## Problem to work on
For this exercise, reproduce the entries below exactly, but only from the line containing "Click the word" through the line containing "Click the Motor", both included.

## Data provided
· · ·
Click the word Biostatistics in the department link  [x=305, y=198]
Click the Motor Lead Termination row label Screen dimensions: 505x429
· · ·
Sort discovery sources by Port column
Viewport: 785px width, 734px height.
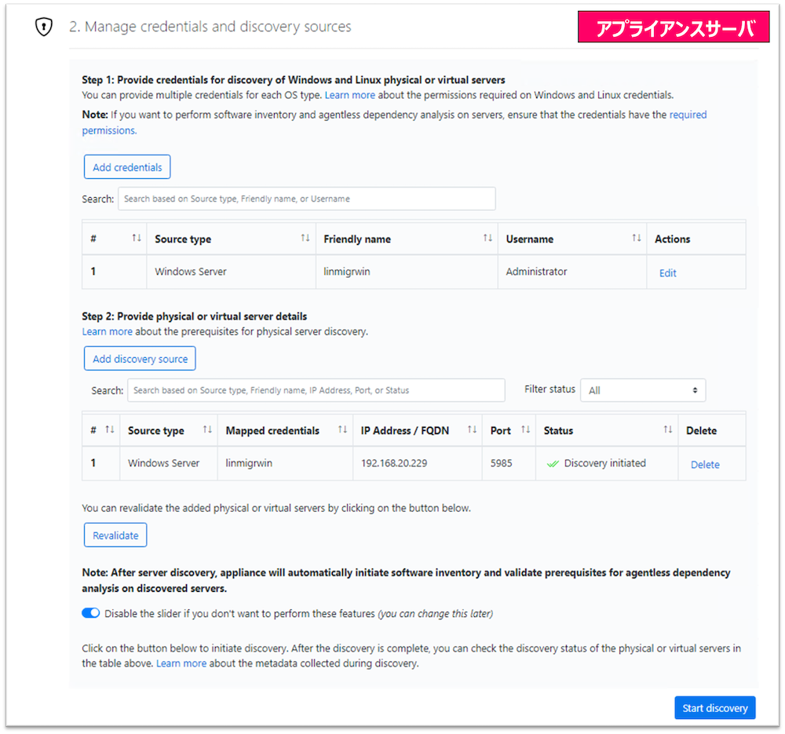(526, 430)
· · ·
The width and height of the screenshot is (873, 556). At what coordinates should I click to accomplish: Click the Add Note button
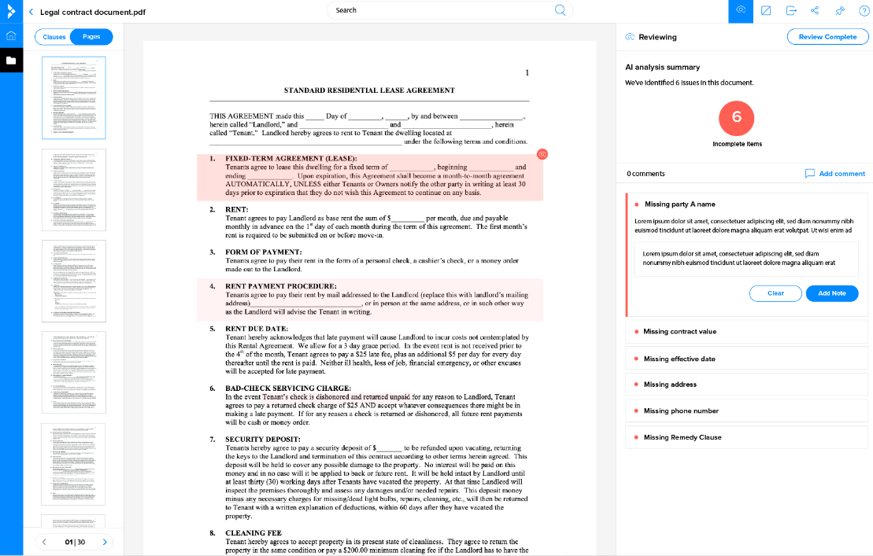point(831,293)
· · ·
## Response
Click the word Biostatistics in the department link  [x=305, y=198]
Click the Motor Lead Termination row label Screen dimensions: 505x429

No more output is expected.